[Data records — start]

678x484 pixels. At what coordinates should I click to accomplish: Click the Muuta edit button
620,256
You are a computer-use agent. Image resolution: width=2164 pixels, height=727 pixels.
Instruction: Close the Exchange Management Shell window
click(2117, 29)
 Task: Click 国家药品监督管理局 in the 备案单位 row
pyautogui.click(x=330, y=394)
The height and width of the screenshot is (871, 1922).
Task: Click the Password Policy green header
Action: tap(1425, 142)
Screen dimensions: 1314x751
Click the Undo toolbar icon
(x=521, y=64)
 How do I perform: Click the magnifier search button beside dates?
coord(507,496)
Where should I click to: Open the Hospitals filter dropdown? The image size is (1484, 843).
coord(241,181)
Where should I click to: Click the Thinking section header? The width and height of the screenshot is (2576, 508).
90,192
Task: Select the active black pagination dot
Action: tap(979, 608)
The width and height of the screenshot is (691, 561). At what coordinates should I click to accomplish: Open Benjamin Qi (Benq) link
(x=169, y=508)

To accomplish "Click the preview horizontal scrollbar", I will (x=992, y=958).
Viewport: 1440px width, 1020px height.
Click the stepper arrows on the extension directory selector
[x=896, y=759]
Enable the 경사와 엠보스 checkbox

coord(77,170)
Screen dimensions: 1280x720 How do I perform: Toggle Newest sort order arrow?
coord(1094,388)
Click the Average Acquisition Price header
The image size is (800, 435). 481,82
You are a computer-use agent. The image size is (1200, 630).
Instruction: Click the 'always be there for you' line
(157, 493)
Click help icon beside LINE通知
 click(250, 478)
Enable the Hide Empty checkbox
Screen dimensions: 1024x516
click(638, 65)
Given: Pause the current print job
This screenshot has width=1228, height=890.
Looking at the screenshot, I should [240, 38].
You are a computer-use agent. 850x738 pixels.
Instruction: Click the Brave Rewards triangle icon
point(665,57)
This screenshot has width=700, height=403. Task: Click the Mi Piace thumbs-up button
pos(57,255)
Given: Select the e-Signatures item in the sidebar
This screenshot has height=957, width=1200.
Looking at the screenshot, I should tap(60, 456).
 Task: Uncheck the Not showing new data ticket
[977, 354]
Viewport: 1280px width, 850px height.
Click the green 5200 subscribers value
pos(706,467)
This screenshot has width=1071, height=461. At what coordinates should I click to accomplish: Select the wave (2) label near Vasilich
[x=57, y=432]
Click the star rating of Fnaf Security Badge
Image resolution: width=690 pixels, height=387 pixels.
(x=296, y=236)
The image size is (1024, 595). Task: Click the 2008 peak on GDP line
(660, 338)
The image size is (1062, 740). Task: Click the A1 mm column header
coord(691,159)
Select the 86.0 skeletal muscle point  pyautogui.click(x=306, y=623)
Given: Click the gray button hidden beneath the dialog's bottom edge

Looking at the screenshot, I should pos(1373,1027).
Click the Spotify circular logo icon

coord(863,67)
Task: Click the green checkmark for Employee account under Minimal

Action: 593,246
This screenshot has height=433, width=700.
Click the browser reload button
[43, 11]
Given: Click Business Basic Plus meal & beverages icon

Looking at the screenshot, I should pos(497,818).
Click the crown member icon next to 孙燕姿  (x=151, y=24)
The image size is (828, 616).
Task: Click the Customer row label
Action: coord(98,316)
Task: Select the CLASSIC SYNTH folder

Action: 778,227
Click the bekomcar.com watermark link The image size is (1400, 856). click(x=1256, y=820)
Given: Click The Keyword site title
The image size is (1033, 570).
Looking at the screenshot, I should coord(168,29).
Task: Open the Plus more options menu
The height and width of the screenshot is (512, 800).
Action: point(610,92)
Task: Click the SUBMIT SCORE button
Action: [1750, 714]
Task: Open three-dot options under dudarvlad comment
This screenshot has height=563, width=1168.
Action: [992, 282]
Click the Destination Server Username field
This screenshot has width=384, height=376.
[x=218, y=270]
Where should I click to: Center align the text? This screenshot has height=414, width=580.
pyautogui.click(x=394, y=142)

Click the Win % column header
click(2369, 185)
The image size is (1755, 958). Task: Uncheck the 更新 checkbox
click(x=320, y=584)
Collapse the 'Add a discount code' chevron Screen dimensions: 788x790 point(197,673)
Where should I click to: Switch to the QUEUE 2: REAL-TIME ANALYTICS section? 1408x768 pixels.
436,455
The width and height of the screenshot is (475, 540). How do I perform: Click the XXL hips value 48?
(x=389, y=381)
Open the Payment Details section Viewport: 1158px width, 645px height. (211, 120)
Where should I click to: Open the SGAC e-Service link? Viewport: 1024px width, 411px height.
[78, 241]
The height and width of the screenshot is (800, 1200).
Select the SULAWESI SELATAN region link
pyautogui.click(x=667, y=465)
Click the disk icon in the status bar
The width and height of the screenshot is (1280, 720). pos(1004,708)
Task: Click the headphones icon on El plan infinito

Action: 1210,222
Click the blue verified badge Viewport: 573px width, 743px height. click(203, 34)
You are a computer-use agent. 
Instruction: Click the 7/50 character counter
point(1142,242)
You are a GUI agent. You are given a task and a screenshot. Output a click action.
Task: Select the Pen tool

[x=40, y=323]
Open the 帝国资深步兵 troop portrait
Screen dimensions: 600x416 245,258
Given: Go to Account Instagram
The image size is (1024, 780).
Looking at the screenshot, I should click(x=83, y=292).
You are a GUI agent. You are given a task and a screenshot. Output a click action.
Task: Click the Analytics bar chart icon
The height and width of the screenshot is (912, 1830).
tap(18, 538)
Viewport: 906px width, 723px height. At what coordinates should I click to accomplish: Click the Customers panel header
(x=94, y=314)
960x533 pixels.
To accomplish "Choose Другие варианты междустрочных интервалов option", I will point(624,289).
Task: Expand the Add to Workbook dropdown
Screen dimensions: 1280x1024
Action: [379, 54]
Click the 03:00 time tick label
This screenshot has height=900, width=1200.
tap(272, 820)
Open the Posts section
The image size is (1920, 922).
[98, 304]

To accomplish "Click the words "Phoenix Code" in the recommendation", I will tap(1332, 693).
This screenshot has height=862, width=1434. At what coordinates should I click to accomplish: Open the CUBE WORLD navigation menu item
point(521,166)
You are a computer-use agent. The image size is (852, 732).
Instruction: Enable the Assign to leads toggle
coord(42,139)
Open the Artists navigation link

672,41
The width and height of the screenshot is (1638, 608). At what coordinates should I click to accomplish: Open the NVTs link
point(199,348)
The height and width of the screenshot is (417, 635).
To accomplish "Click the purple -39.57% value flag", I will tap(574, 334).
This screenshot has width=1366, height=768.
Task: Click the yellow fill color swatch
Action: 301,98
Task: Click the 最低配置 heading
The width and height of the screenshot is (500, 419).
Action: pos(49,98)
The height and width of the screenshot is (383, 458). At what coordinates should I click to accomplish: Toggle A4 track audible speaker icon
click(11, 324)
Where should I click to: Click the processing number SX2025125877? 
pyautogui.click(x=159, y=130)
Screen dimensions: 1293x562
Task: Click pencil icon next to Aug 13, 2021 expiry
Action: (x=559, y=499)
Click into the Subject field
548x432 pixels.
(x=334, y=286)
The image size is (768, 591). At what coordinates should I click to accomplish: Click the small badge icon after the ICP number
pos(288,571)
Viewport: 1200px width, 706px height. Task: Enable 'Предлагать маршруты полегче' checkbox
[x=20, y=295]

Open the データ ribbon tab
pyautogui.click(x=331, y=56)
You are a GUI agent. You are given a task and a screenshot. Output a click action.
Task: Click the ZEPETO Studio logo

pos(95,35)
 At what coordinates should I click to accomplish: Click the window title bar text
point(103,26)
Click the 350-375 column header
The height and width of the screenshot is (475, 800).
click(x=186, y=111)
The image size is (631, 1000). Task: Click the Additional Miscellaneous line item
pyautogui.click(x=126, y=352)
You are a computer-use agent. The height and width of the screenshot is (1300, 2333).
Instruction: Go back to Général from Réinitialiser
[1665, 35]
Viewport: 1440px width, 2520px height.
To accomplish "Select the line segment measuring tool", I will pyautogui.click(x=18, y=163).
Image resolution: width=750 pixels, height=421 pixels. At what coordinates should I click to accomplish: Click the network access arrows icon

[Data records — finish]

* Aim of the exercise *
Report the number of lines of the listing above that hold the string "computer", with no other text.

* Written answer *
6